The Darwin rebellion of late 1918 resulted in the effective expulsion of Gilruth from the territory over allegations of maladministration and corruption. Gilruth's deputy Henry Ernest Carey. After Carey's departure, the government offered the post of acting administrator to Smith as one of the few experienced colonial administrators. He accepted the position only after securing a commitment from Prime Minister Billy Hughes that the government would introduce legislation allowing for the representation of the Northern Territory in federal parliament, in the form of one senator with limited voting rights.

Smith's appointment took effect on 1 December 1919. He arrived in the capital Darwin alongside Norman Ewing, who had been appointed to lead the royal commission into the rebellion. Smith's "one concern was to ensure peace in the Territory". He investigated and resolved a number of the grievances that had led to the rebellion. He restored control of parklands to the Darwin Town Council.

In August 1920, Smith applied to be appointed administrator of the Northern Territory on a permanent basis. The following month, the federal government introduced the Northern Territory Representation Bill to provide for the representation of the territory in the Senate. The bill failed to pass, with a number of speakers arguing that representation in the House of Representatives would be more appropriate. The government did not move to resubmit an amended bill, despite Smith's expression of disappointment.
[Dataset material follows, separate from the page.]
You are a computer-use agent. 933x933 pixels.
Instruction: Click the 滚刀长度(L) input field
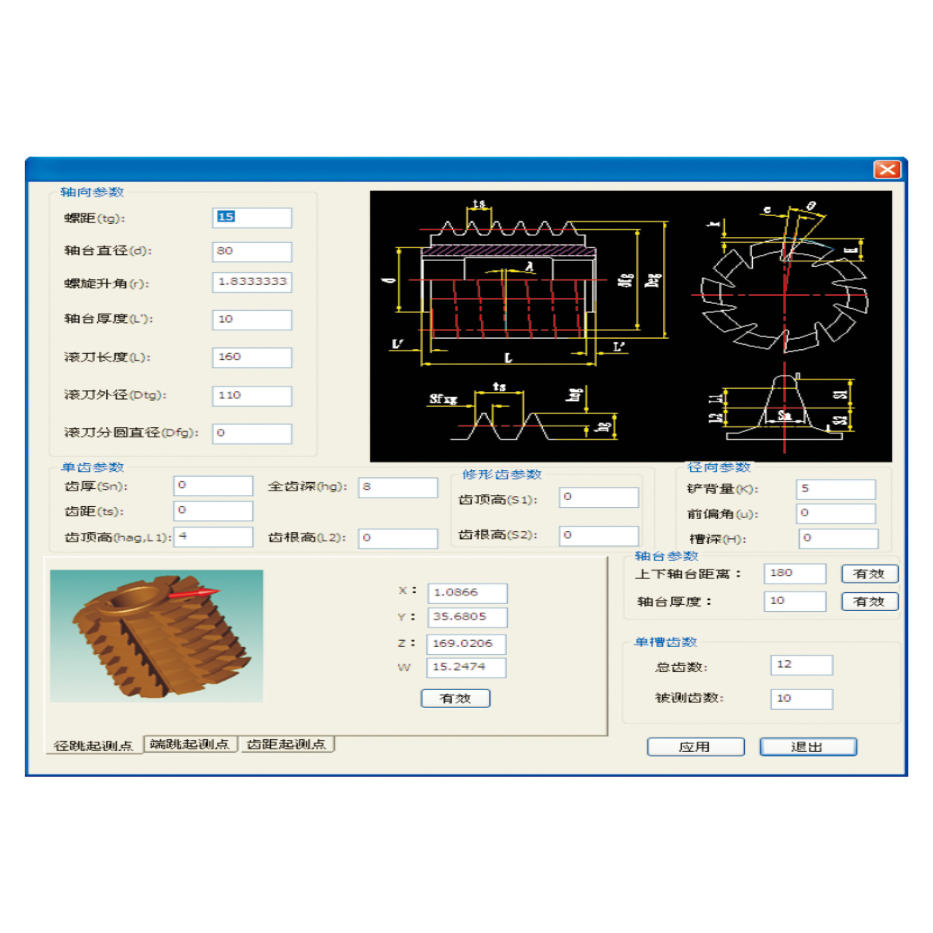coord(252,357)
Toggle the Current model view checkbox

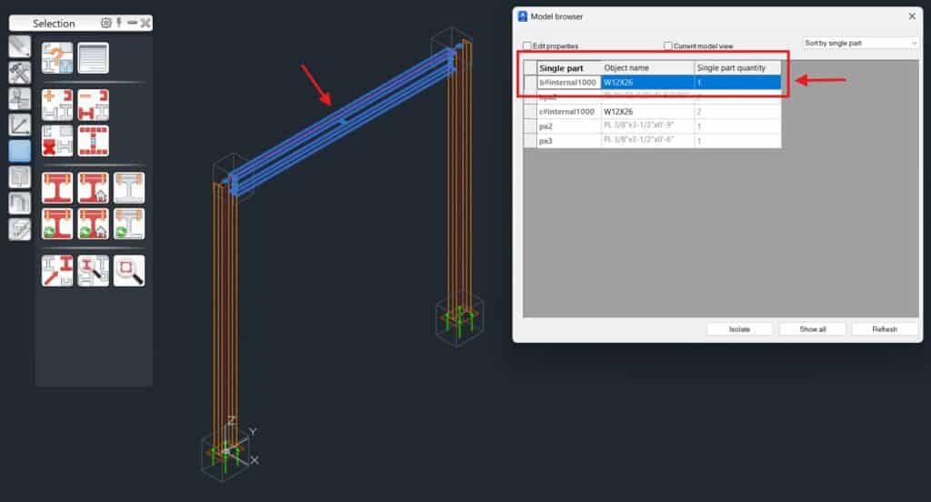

He correspondingly withdrew his application for the administratorship in October 1920 and requested to return to his prior post in Papua.

==Personal life==
In 1928, aged 59, Smith married Marjorie Mitchell, a niece of Western Australian premier James Mitchell. The couple had four children.

After retiring from government service in 1930, Smith took up farming at Kulikup, Western Australia. He died in Perth on 14 January 1934, aged 64, due to "chronic nephritis, uraemia and myocarditis".

== Memory ==
The Staniforth mountain range is named after him due to role he played in the passing of the Papua Act 1905 which saw the transfer of the territory of Papua from Britain to Australia.